This 3-year study, funded by the Leverhulme Trust, will provide new data about the current situation of the scientific labour market in the UK and Germany in a European and global context. It will help understand the factors which affect the work and lives of of men and women of different nationalities, employed in the mathematical and computing sciences. These factors include, among others: the international character of the scientific labour markets, the increasingly precarious employment conditions especially for early- and mid-career researchers, shifting funding and policy priorities. The analytical focus of this project is on the intersection of work and the lifecourse, in particular the following themes:

- What are the key events and stages in a researcher's life and career;

- Work-life balance: how researchers combine work and personal/family life;

- The interplay of structural and individual factors in the transitions between postgraduate study and work;

- International trajectories, academic migration;

- Dual-career (and dual-academic) couples, including those who live apart;

- Employent conditions, secure and insecure employment in academia and industry, and implications on the lifecourse;

- What barriers exist along the career path, but also what institutions, resources and good practices are in place in both countries to enable the scientist at different stages of his or her professional path and personal lifecourse.

Due to the specific focus on individual working lives and career trajectories, the study employs a qualitative methodology and a comparative two-casestudy framework. The study uses in-depth biographical, respondent-led interviews and institutional ethnography in both countries. In addition, websites of universities and other employers and printed materials related to scientists' employment will be examined, and secondary statistical data on the British and German scientific labour markets will form the background.

As a non-mathematician, in order to better understand the work of research mathematicians, I regularly attend academic and public events (lectures, colloquia, public engagement). I also attended undergraduate mathematics lectures and tutorials for one term.
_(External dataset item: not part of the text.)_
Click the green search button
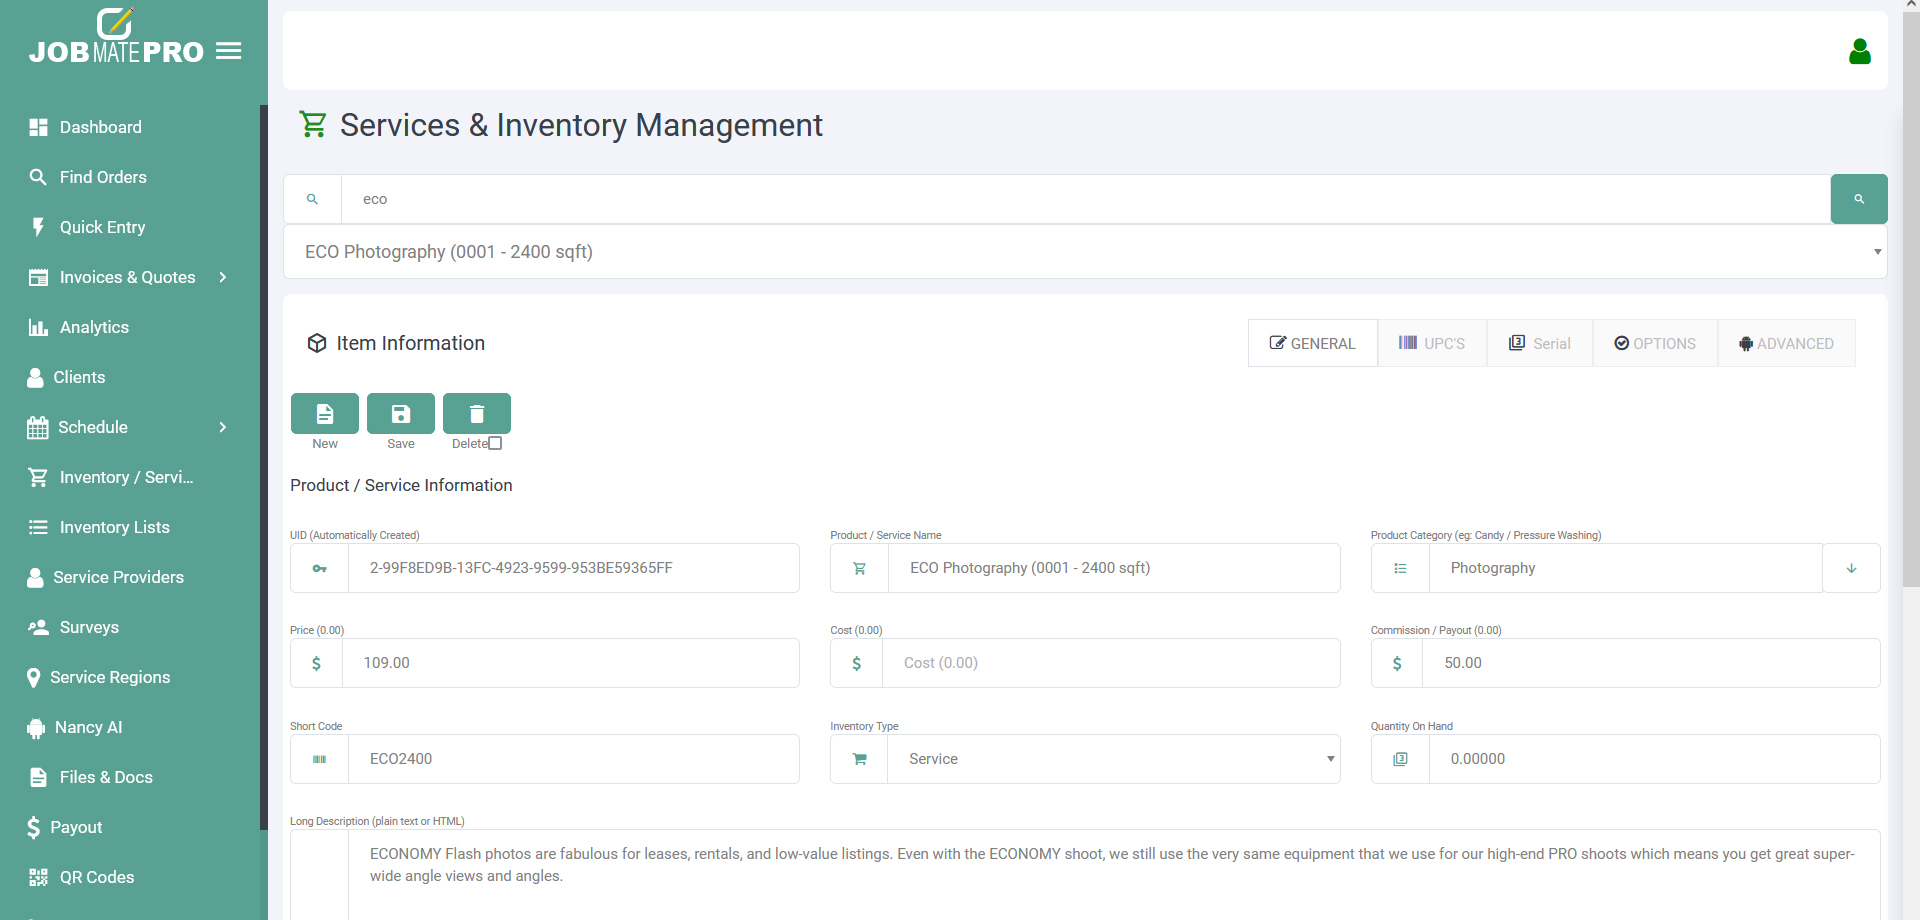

The primary focus is on "early-career" trajectories, i.e. PhD and post-doc in both academia and industry, but the study also examines a smaller number of biographies of both younger, and of more established researchers of all ages; "atypical" careers; and unemployment and underemployment among people with research degrees.

An informal (and often updated) summary is available on the project's research blog; and if you are interested or have questions or ideas, please do get in touch by email.


Key words: academic globalisation, academic labour market esp. early careers, careers in science, mathematics and computer science, doctoral labour markets, life course studies, science education, sociology of scientific knowledge, working lives

Schlüsselwörter: akademische Globalisierung, Arbeitsmarkt für Akademikerinnen und Akademiker insb. Wissenschaftlicher Nachwuchs, Wissenschaftskarrieren, Mathematik und Informatik, Lebenslaufforschung, Wissenschaftserziehung/Wissenschaftsbildung, Wissenssoziologie, Arbeitsleben.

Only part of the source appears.